> **WORK ORDER**
For the listing below, output exactly the lines from the line with "[Blair County Logo] (310, 22)" up to and including the line with "Search (1876, 45)", and no other lines.
== INPUT RECORDS
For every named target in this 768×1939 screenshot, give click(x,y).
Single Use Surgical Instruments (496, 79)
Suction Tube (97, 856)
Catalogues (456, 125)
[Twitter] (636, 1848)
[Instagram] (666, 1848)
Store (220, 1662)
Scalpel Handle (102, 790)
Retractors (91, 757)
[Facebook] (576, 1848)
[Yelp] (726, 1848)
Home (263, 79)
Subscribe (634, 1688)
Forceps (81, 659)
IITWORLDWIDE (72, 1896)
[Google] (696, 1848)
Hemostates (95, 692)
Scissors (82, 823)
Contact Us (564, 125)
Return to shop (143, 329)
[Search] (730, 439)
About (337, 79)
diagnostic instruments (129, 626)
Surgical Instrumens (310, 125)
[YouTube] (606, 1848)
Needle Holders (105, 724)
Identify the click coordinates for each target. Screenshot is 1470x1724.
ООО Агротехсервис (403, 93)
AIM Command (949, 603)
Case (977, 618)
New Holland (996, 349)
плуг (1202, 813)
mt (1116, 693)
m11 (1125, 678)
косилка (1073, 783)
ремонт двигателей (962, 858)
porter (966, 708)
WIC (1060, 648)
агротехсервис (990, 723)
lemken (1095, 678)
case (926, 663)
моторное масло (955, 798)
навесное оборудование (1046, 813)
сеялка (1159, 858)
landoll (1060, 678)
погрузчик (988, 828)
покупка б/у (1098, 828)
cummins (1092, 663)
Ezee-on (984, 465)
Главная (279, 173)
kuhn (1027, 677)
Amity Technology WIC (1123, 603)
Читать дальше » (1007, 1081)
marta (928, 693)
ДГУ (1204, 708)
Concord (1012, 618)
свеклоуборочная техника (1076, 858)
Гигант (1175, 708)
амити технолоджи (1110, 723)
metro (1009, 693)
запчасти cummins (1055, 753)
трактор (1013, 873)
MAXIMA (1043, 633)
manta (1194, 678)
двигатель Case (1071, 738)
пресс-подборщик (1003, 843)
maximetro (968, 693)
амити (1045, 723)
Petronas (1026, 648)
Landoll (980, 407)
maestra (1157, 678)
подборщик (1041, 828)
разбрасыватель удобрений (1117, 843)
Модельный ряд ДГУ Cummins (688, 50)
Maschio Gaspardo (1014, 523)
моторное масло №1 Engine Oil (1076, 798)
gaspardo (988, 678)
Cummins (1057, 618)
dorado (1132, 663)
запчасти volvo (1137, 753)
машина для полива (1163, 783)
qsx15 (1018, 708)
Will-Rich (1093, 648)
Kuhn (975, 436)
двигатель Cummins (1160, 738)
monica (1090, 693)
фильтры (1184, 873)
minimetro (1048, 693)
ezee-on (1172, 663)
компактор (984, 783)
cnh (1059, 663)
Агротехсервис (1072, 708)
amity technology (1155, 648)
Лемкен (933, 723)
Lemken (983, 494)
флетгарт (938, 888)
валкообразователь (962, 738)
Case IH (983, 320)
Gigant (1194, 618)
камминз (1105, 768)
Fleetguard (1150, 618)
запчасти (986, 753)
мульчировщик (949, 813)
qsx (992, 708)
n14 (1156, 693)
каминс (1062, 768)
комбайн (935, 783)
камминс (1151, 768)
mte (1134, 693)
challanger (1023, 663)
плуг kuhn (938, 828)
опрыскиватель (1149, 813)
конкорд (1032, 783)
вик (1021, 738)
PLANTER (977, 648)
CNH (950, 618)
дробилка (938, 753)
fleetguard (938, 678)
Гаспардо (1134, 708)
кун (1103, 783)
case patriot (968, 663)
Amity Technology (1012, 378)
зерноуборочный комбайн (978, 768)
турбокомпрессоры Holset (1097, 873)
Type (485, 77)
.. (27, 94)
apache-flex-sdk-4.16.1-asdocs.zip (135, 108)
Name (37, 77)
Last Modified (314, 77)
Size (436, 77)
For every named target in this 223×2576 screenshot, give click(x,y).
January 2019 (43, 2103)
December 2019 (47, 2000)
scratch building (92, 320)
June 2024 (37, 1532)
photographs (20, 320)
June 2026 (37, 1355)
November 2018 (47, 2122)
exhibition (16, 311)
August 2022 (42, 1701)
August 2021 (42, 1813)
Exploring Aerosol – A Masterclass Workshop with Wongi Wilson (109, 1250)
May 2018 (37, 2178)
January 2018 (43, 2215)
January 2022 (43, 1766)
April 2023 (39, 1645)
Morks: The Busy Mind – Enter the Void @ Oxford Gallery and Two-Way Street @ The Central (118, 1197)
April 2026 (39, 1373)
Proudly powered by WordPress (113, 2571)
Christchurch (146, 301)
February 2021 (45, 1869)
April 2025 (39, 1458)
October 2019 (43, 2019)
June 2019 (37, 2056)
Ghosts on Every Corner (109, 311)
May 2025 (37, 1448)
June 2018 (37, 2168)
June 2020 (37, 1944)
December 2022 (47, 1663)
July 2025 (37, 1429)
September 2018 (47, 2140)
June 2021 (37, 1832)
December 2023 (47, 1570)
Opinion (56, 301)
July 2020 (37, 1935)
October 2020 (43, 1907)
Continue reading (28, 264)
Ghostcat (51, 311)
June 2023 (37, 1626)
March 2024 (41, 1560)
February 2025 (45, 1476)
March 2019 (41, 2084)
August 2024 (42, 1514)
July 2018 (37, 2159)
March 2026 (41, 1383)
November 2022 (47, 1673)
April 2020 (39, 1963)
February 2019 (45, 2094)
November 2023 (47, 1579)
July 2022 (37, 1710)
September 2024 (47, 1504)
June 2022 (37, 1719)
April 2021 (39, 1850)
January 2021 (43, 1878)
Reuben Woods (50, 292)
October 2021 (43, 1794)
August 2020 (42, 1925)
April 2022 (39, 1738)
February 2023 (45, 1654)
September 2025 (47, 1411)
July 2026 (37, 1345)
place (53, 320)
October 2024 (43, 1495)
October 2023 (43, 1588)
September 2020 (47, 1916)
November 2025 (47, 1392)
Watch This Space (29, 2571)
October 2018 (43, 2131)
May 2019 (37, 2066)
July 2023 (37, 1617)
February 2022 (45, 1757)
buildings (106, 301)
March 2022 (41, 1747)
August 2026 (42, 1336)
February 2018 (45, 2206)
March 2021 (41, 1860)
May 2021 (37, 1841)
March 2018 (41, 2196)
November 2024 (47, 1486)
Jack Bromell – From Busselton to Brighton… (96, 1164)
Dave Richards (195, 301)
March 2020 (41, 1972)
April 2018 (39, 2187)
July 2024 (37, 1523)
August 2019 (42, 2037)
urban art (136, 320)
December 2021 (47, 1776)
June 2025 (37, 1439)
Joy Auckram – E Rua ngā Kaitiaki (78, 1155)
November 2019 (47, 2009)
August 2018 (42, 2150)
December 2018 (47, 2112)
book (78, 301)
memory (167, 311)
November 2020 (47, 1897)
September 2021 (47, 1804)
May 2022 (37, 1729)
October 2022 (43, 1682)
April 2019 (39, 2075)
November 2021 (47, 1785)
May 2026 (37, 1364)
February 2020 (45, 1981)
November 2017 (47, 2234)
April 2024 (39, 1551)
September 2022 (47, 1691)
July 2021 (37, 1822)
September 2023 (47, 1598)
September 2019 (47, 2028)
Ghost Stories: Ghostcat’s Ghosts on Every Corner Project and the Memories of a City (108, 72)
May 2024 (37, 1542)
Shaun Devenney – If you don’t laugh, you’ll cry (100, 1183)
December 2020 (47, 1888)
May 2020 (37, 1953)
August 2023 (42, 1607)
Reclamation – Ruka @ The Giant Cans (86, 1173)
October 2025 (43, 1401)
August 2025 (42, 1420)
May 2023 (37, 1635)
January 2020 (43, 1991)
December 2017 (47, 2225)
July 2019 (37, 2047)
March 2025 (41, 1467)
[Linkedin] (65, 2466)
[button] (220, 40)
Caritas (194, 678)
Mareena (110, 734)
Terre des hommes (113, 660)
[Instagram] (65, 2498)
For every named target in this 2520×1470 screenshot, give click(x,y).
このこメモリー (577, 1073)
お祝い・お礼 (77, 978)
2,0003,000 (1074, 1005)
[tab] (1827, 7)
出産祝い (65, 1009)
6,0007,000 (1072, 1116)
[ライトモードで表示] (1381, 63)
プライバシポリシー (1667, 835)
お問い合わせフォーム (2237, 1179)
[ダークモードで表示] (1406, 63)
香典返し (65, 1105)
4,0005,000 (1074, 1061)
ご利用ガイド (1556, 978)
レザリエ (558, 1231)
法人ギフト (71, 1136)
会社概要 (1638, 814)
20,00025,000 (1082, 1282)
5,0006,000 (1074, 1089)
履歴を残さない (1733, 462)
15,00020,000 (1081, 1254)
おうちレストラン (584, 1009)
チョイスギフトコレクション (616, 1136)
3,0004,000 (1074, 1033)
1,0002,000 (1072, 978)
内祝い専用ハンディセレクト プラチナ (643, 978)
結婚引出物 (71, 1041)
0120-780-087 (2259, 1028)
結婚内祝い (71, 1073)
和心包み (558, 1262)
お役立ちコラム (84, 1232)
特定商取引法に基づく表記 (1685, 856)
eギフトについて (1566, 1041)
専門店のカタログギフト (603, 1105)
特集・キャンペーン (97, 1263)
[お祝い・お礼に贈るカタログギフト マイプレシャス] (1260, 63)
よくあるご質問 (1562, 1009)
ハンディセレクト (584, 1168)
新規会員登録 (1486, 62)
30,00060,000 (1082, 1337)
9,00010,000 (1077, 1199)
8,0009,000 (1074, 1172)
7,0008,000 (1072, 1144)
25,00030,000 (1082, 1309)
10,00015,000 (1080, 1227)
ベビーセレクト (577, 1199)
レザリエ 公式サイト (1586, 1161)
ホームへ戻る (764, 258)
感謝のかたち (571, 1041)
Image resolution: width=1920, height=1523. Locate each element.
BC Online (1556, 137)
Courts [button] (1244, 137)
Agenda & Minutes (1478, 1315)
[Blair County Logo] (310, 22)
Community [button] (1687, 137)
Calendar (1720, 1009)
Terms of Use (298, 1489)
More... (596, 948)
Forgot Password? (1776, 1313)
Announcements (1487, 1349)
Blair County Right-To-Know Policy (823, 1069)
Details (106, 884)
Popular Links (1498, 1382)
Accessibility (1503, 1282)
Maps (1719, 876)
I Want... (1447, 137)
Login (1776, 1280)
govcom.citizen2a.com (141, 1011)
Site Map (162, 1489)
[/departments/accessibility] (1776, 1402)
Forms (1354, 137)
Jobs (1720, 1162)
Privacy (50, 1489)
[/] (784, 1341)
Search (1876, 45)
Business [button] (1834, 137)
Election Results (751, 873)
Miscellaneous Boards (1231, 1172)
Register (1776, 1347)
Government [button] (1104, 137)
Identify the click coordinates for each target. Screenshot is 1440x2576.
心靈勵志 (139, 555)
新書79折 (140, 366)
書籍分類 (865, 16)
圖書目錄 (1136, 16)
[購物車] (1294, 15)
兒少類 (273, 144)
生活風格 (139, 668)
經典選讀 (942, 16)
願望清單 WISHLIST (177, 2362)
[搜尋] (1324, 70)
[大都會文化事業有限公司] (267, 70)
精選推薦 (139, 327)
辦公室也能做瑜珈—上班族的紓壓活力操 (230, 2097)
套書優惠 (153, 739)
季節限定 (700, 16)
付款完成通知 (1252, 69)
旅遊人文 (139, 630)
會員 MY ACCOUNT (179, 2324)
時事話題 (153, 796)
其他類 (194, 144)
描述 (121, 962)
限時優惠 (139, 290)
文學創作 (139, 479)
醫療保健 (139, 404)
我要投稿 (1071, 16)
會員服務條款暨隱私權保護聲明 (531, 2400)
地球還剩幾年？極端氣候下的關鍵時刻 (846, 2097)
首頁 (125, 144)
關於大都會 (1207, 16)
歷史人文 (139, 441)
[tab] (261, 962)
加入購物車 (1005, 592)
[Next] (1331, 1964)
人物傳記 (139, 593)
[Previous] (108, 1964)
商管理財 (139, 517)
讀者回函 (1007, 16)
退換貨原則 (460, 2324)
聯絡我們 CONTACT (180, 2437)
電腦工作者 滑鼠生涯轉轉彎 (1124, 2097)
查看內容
====
> **EXERCISE RESPONSE**
[Blair County Logo] (310, 22)
Community [button] (1687, 137)
Calendar (1720, 1009)
Terms of Use (298, 1489)
More... (596, 948)
Forgot Password? (1776, 1313)
Announcements (1487, 1349)
Blair County Right-To-Know Policy (823, 1069)
Details (106, 884)
Popular Links (1498, 1382)
Accessibility (1503, 1282)
Maps (1719, 876)
I Want... (1447, 137)
Login (1776, 1280)
govcom.citizen2a.com (141, 1011)
Site Map (162, 1489)
[/departments/accessibility] (1776, 1402)
Forms (1354, 137)
Jobs (1720, 1162)
Privacy (50, 1489)
[/] (784, 1341)
Search (1876, 45)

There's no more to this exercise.